Page text:
- - -
Sunday after the Ascension

I was raised well after the Disney-fication of the most of world’s great fairy tales, and so I didn’t actually learn most of the lessons they were meant to teach the children of earth. Growing up in a firmly suburban setting, I didn’t really need most of those lessons, many of which dealt with wandering off into the woods. Perhaps I should be thankful, since most of those old stories, especially the German fairly tales, are downright brutal.

“One story I remember was titled “Hans Guck-in-der-Luft,” which I would roughly translate, “Hans Head in-the-Clouds” (literally: Hans Look-in-the-Air)… Hans is a little boy who is forever daydreaming, forever walking around with his eyes fixed on birds, butterflies, treetops. The result is that he keeps bumping into lampposts, tripping over uneven sidewalks, running into old ladies. Throughout the story adults chide Hans for his dreaminess and they warn him to pay attention, to get his head out of the clouds. But Hans does not listen and so at the end of the story he walks straight off a cliff and is smashed to death on the rocks below. Sweet dreams, boys and girls!”1

“Men of Galilee, why do you stand looking into heaven? You keep this up and you’ll fall off this mountain.” Well, that’s not exactly what the angel said. “This Jesus,” he said, “who was taken up from you into heaven, will come in the same way as you saw him go into heaven.” This might be the first recorded instance of someone being told to not be so heavenly minded that they’ll be no earthly good.

It was also probably pretty funny to the angel, watching these guys standing on a mountain, staring into the sky, looking for Jesus. I don’t know what Jesus’ ascension looked like, but I doubt that it looked like He jet-packed it off the Mount of Olives. I doubt He pulled the ‘evil magician’ move either, breaking the smoke bomb on the floor and flinging his cape and running off.
- - -
Record extracts:
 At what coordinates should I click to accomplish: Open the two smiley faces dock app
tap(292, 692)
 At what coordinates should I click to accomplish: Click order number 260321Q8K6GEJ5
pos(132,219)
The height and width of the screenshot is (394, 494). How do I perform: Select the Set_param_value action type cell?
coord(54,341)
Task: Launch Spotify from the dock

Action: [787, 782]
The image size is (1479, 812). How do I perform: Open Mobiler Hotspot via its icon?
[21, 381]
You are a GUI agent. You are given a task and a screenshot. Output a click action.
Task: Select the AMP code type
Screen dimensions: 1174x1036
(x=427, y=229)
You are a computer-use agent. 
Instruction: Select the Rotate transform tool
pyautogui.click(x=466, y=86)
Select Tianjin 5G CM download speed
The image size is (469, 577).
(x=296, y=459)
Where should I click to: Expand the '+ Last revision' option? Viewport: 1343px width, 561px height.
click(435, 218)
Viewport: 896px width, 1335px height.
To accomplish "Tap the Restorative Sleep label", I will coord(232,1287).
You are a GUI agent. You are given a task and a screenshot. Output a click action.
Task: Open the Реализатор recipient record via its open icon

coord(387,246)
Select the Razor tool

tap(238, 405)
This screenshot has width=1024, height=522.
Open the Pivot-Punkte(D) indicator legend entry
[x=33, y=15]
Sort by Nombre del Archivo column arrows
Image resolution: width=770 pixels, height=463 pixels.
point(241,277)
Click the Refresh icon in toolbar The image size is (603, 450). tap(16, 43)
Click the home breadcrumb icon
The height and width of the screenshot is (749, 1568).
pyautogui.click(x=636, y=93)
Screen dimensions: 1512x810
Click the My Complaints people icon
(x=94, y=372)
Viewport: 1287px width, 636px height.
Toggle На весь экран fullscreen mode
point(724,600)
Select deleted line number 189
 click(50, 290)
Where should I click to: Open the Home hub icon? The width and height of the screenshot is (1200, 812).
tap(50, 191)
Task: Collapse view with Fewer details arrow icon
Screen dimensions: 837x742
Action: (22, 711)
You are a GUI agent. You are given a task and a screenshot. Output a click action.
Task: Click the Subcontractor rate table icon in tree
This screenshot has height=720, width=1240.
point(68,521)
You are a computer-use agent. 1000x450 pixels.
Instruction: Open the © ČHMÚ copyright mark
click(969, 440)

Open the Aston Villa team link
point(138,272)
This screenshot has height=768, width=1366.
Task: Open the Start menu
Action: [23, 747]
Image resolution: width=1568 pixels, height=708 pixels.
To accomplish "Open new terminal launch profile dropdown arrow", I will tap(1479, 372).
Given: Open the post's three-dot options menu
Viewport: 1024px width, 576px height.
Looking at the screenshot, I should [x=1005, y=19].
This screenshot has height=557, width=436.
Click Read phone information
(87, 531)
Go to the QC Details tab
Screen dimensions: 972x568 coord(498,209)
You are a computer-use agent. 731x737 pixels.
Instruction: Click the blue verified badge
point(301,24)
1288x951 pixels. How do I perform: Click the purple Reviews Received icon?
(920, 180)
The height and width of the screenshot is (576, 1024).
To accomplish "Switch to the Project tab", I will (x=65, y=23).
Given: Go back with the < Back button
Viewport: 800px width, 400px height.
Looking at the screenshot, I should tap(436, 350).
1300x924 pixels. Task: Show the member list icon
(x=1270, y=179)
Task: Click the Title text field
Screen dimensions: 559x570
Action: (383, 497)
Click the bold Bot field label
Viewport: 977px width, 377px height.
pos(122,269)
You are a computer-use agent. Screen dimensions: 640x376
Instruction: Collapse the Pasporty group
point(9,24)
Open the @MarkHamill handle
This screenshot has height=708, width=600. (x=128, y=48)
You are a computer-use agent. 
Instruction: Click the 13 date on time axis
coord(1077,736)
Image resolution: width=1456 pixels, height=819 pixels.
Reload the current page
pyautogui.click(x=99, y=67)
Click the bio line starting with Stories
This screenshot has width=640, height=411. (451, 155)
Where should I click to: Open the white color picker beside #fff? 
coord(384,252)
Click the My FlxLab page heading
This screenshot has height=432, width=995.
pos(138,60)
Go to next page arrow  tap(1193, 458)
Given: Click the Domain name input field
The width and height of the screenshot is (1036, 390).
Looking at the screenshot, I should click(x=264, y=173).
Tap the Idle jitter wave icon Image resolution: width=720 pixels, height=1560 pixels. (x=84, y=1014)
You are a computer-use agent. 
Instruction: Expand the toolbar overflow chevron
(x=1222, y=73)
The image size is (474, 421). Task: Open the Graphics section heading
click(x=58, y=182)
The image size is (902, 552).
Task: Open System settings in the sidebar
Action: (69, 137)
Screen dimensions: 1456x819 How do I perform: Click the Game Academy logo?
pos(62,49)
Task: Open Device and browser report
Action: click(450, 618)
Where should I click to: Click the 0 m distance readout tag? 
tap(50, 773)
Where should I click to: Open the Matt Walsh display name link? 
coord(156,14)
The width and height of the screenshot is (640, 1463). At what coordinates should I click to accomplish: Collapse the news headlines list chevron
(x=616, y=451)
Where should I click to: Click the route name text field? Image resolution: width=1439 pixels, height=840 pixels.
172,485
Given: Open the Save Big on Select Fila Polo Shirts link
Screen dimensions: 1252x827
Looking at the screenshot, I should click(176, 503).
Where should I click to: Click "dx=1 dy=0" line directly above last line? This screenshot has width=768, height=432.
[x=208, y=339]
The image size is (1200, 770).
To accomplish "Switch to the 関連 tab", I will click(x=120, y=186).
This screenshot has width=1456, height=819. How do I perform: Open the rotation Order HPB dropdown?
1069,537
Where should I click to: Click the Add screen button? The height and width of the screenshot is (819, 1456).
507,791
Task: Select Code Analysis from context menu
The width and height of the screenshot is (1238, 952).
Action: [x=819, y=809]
- - -
The tasks:
- 1) Retype the sermon from "It was also" up to and including "and running off.".
- 2) In the sermon, what happens to Hans at the end of the story?
The items have nothing to do with the sermon.

The results:
- 1)
It was also probably pretty funny to the angel, watching these guys standing on a mountain, staring into the sky, looking for Jesus. I don’t know what Jesus’ ascension looked like, but I doubt that it looked like He jet-packed it off the Mount of Olives. I doubt He pulled the ‘evil magician’ move either, breaking the smoke bomb on the floor and flinging his cape and running off.

- 2) He walks straight off a cliff and is smashed to death on the rocks below.